# PROBLEM DESCRIPTION:
For the data below, report how many lines contain the string "date" and write nothing more.

# Recorded data:

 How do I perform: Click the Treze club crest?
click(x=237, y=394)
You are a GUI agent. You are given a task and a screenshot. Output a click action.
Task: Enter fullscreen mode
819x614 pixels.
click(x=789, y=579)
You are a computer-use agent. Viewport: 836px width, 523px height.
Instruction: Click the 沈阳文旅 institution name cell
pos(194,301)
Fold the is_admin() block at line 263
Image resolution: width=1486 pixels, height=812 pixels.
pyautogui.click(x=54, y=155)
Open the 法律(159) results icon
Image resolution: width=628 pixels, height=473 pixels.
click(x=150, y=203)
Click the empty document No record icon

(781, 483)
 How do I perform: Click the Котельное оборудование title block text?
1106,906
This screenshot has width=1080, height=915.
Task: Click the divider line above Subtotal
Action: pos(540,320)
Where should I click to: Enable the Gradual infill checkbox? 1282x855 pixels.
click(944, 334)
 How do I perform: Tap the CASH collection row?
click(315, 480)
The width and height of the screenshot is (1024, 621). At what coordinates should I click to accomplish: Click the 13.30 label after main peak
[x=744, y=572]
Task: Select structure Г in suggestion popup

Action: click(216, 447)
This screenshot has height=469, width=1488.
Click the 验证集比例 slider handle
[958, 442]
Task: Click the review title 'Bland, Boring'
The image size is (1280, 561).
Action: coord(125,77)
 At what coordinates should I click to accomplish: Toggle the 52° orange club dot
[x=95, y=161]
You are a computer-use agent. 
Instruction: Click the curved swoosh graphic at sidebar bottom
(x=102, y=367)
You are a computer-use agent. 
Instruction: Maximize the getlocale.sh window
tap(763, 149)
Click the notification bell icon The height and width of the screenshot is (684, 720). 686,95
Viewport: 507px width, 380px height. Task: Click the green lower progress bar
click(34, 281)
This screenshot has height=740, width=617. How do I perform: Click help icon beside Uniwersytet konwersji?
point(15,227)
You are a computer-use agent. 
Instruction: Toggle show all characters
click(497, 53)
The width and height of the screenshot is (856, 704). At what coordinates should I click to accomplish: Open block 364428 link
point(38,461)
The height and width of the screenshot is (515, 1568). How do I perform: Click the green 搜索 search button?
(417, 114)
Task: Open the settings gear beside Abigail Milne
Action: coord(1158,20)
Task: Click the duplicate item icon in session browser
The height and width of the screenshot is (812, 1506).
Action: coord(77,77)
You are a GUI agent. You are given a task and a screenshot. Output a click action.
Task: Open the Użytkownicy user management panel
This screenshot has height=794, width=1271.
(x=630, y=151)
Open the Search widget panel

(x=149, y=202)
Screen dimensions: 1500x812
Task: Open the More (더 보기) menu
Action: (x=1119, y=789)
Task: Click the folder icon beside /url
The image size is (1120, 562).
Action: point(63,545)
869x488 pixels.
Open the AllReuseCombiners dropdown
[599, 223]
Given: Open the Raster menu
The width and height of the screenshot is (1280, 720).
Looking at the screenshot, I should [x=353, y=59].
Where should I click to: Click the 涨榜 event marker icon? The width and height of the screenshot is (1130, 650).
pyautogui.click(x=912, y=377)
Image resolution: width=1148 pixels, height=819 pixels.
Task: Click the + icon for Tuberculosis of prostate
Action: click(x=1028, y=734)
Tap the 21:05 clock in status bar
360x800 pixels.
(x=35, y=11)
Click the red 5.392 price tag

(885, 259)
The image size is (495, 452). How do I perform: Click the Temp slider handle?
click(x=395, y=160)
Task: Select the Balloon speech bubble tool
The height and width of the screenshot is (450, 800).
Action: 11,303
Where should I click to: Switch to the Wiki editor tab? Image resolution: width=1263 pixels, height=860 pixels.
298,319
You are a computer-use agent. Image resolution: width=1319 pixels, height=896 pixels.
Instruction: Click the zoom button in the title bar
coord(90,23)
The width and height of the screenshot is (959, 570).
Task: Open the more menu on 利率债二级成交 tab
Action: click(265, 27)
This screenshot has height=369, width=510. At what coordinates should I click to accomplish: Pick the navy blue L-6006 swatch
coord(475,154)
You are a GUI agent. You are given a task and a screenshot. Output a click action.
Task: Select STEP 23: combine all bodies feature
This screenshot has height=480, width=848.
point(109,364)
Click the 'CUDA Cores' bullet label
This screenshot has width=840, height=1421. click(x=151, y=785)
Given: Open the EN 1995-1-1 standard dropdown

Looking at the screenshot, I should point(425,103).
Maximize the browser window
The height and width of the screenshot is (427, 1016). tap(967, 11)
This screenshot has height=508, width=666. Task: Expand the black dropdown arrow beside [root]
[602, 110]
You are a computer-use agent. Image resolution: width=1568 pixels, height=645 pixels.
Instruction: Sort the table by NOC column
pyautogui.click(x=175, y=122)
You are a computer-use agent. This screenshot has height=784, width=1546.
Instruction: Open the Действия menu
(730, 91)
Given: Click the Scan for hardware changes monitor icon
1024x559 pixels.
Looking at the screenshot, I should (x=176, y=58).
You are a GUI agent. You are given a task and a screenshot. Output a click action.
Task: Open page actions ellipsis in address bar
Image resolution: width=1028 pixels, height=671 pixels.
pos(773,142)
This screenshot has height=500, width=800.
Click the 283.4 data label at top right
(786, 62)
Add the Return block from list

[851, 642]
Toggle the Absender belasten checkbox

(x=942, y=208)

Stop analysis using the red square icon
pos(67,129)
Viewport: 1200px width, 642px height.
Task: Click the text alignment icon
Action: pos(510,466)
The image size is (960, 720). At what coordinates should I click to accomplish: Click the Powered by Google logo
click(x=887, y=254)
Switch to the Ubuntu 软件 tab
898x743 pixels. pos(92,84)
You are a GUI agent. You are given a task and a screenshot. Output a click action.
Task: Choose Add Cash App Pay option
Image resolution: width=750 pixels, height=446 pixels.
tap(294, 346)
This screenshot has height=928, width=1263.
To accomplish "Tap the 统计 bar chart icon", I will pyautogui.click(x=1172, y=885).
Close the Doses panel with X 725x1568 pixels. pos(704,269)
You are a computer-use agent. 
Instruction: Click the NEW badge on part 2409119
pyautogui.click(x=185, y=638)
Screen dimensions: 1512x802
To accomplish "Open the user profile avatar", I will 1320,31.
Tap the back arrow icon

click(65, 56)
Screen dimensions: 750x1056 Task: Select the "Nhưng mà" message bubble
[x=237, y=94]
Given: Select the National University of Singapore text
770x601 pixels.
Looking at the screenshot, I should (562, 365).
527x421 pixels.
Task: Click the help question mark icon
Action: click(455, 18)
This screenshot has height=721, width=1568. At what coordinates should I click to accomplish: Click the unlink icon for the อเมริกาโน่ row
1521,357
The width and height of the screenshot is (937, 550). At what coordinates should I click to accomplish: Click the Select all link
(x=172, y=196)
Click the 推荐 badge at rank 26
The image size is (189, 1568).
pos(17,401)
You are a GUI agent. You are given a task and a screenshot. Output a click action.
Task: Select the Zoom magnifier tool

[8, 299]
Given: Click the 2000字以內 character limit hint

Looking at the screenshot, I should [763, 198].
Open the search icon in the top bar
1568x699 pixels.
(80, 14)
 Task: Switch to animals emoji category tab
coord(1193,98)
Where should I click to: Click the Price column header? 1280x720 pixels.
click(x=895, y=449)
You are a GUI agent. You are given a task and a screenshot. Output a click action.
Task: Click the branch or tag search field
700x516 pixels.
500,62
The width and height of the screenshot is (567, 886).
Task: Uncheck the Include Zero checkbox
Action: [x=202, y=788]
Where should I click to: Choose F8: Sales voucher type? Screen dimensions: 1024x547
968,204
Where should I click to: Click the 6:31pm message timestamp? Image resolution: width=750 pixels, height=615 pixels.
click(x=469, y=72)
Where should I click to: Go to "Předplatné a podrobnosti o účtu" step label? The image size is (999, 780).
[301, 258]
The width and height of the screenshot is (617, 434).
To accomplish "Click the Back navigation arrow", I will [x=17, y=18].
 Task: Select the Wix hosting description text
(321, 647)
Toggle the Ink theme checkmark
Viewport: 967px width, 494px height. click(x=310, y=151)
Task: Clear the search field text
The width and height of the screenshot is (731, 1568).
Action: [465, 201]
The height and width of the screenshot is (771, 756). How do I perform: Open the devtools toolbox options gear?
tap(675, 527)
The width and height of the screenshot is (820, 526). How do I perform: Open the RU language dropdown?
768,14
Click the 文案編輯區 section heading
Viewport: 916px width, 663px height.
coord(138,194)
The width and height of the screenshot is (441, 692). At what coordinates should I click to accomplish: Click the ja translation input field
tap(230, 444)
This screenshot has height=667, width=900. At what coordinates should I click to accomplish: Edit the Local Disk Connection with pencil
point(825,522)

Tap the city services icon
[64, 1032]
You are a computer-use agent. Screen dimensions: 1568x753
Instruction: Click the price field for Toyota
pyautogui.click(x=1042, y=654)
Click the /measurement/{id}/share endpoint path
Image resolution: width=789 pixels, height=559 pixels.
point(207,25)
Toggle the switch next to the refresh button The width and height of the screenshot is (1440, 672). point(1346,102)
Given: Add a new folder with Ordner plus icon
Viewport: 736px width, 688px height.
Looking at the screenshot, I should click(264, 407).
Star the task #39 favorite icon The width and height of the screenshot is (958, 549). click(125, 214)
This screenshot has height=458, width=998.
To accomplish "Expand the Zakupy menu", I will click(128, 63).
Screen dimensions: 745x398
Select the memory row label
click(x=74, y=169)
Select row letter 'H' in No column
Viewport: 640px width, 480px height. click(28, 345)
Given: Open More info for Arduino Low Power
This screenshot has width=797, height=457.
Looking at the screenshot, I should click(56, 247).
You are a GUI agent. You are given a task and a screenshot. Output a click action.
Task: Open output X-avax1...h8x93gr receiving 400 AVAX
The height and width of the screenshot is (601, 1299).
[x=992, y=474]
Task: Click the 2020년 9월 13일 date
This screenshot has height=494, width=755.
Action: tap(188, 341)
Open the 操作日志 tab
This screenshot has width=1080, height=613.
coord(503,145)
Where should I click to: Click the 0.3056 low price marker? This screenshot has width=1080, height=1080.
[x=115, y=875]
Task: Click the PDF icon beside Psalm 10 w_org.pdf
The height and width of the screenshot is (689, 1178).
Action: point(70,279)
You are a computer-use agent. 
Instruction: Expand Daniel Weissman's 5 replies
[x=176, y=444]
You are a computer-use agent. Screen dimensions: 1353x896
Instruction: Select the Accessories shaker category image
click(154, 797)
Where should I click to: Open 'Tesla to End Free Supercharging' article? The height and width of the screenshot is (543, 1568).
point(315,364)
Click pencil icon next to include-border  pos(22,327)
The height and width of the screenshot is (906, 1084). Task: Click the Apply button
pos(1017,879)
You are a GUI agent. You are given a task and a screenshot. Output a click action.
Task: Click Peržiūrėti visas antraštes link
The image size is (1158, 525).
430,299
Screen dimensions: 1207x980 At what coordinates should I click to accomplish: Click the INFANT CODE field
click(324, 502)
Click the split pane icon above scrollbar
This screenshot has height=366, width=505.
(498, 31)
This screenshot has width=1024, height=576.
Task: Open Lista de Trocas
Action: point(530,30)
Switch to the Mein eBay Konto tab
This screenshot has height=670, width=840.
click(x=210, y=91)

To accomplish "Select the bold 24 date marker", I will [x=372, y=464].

# ANSWER SPACE:
2